IMPRESSION À propos de la mer

La mer, on n’en parle pas, disait Duras. Dégoût, vieille rancune ou simple superstition ? La mer est là, c’est tout. Elle est notre frontière. Les poissons d’un côté, et nous de l’autre. Dirais-je que je n’aime pas la mer ? Je n’en sais rien. Je suis de la montagne. La mer me fascine et m’effraie. En même temps, je ne peux pas imaginer un pays dont l’eau ne soit pas l’horizon. Je n’ai jamais compris le mouvement des vagues, leur course vers la côte, leur ténacité, leur vaine assiduité à se fracasser sur le rivage.
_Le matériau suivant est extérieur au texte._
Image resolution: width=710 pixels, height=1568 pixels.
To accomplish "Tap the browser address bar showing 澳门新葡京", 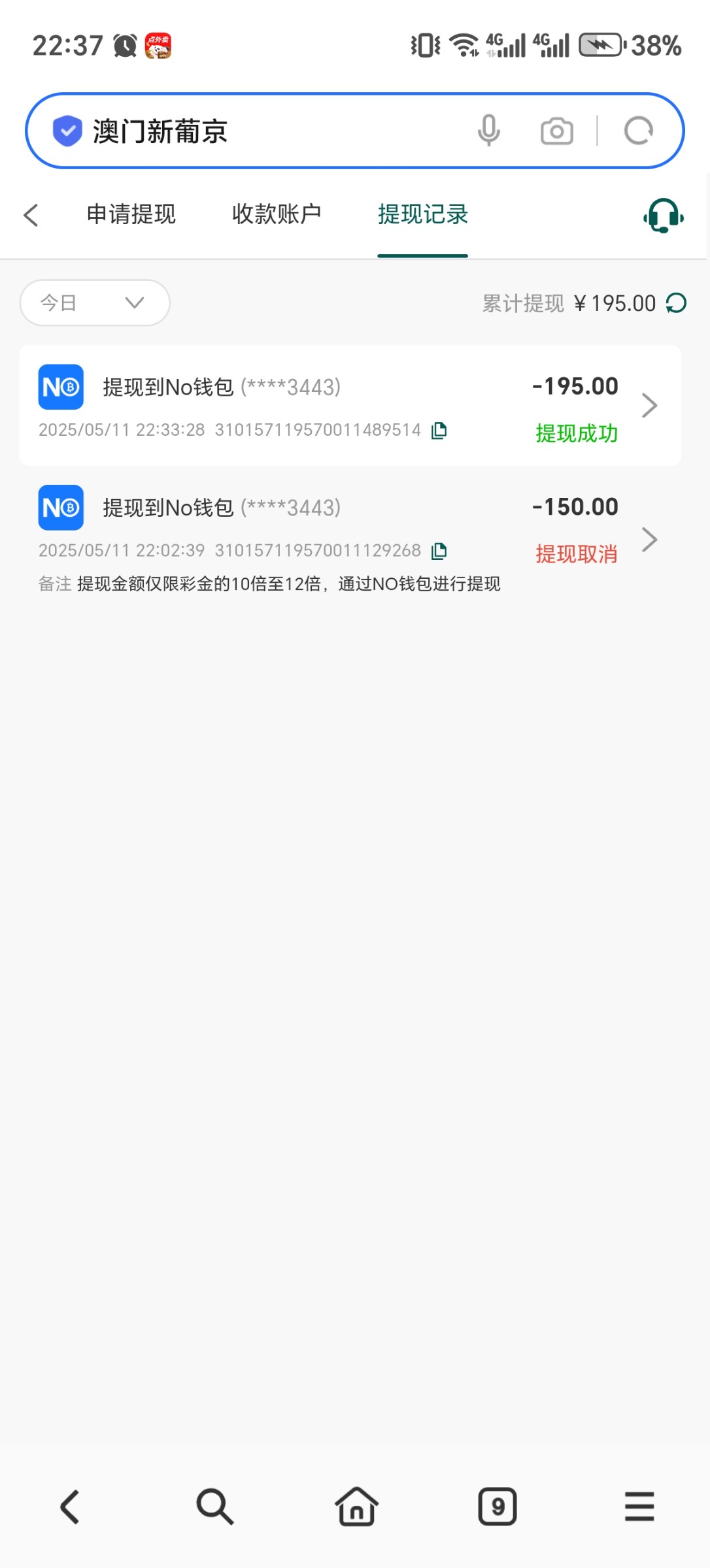I will pyautogui.click(x=262, y=131).
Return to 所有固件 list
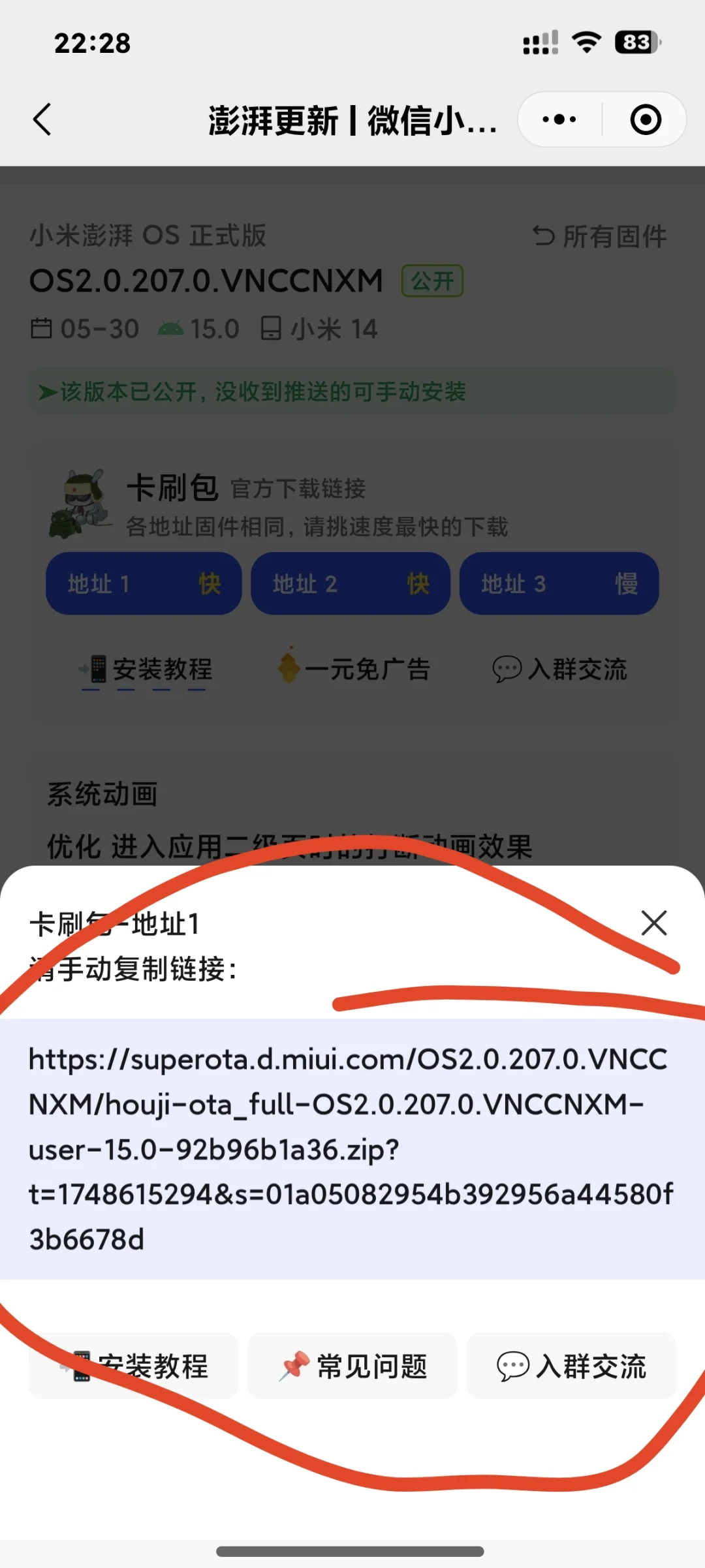The width and height of the screenshot is (705, 1568). tap(601, 236)
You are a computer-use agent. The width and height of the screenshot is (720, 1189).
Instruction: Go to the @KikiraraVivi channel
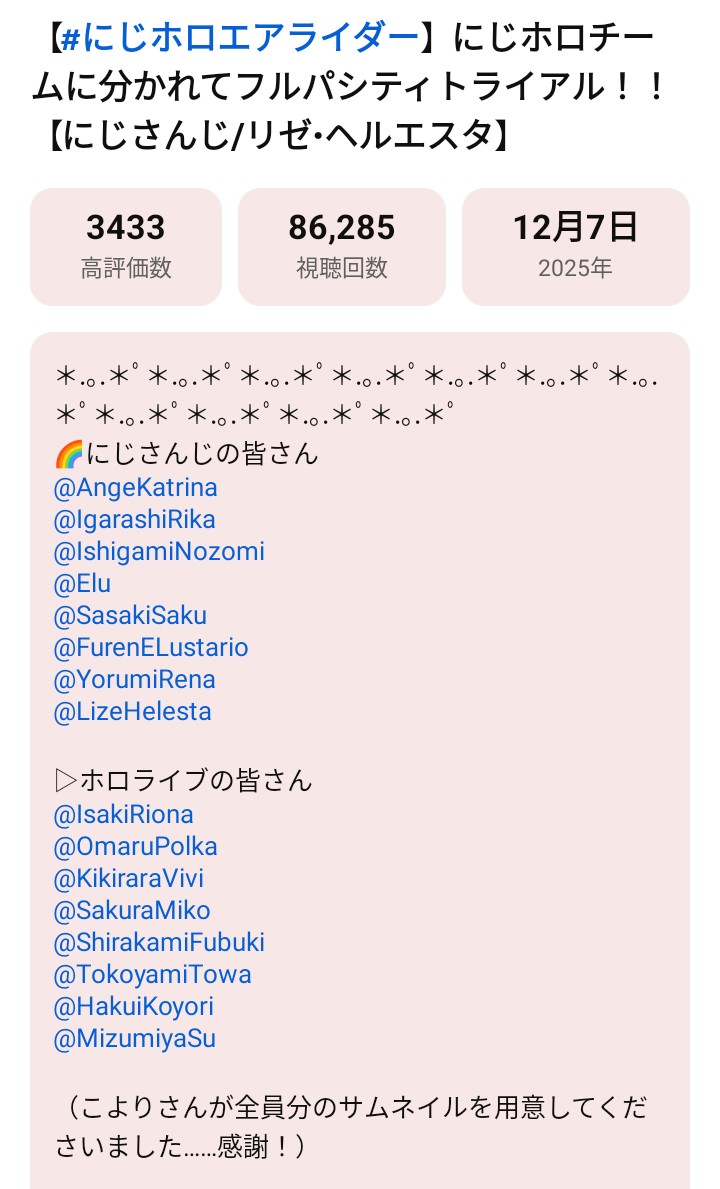128,879
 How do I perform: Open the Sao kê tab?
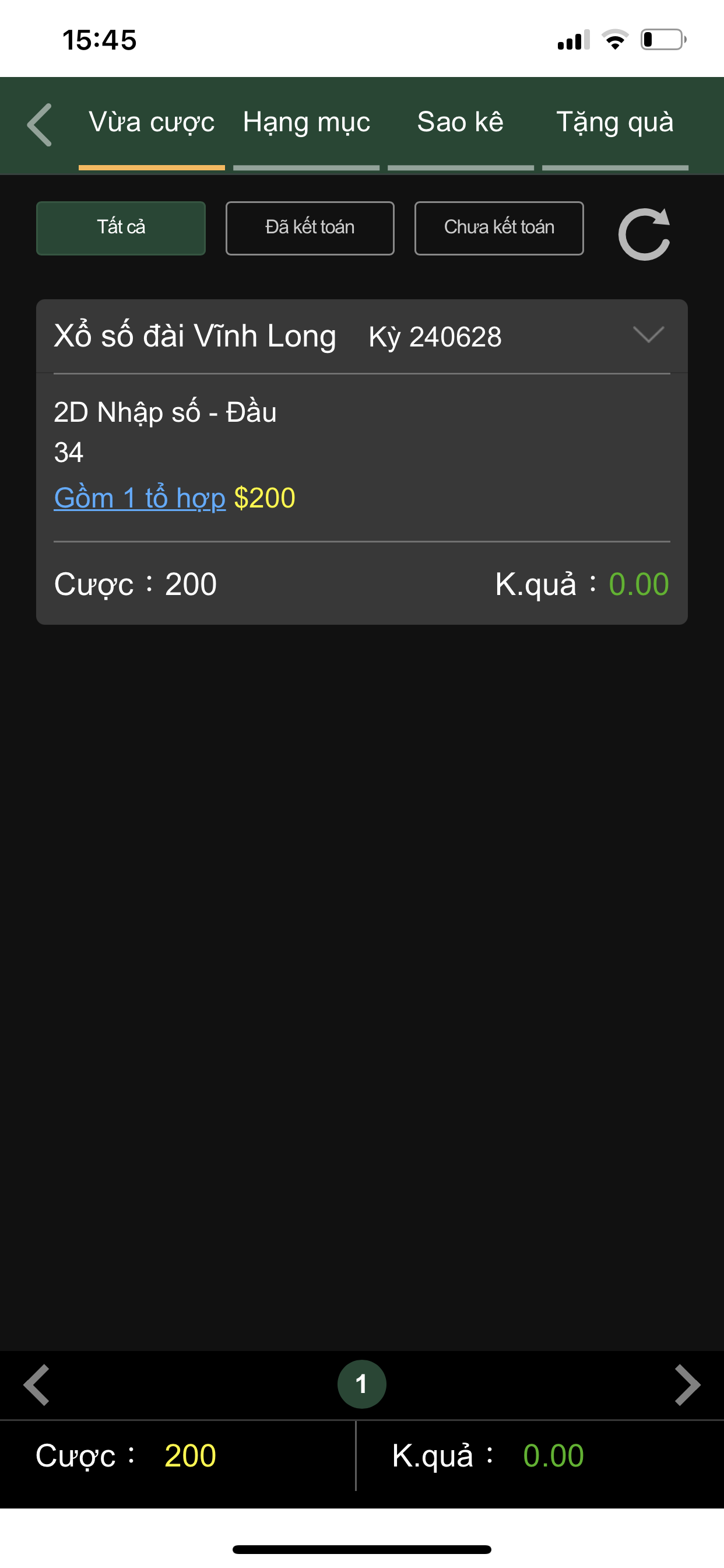(x=461, y=124)
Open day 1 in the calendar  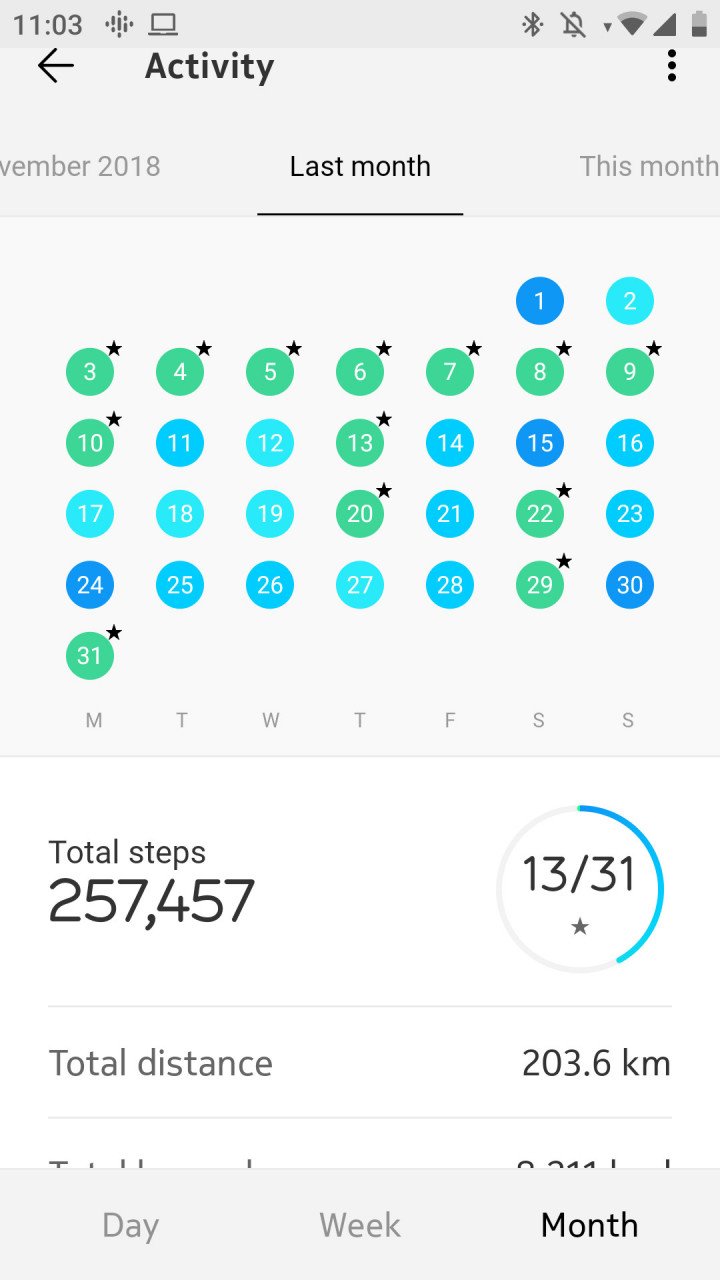pos(540,301)
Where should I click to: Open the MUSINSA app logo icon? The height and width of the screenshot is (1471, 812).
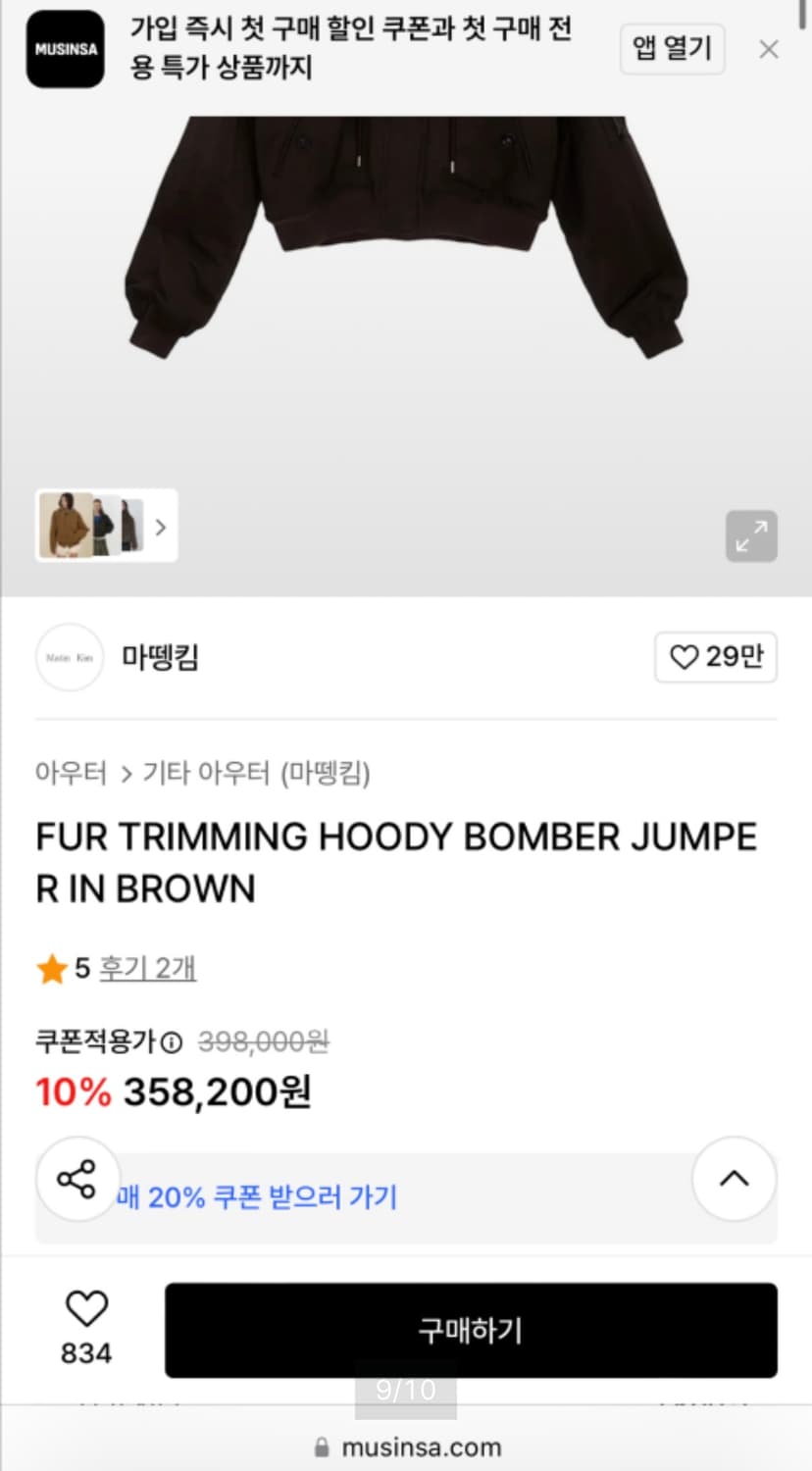[65, 50]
J’ai parfois pensé qu’à force de manger la pierre, elles ne nous laisseraient pas un bout de terre sèche sous les pieds. Mais à peine arrivées, elles battent en retraite, disparaissent dans le sable la tête la première, ou filent vers le large à reculons. Alors la bête vous attendrit. Vous posez la main sur son grand ventre bleu. Une respiration douce la soulève et la baisse. Il n’y a qu’à se laisser porter. Le corps tout entier s’allonge, confiant, et la mer berce comme d’instinct. La nuit, elle berce encore en rêve. Au réveil, la joue est douce d’avoir encore dormi contre la peau de l’eau. Ne pas parler de la mer, quand elle est l’évidence. Au Liban, où que l’on soit, on sent sa présence, même derrière les montagnes qui croient la cacher, même dans les feuillages, même dans le vent. Par on ne sait quel mystère, elle baigna les collines de mon enfance où nous ramassions des coquillages pierreux parmi les pins. La mer a toujours pris les hommes. Elle a peuplé sa rive de navigateurs et de marins. Que faisaient les femmes quand ils étaient partis ? Elles attendaient. Aux hommes la mer a appris l’audace, aux femmes, la patience. Et puis elle a entouré leurs visages du fichu noir de la résignation. Mères de prisonniers, mères d’otages, mères de héros assassinés, mères de Mayo, de juin, de décembre et de toutes saisons, leur deuil se délave et sous le noir émerge un bleu confus. D’où viendrait-il, sinon de cette longue fréquentation du large, de l’atavique apprentissage de la séparation ? Fifi ABOU DIB
La mer, on n’en parle pas, disait Duras. Dégoût, vieille rancune ou simple superstition ? La mer est là, c’est tout. Elle est notre frontière. Les poissons d’un côté, et nous de l’autre. Dirais-je que je n’aime pas la mer ? Je n’en sais rien. Je suis de la montagne. La mer me fascine et m’effraie. En même temps, je ne peux pas imaginer un pays dont l’eau ne soit...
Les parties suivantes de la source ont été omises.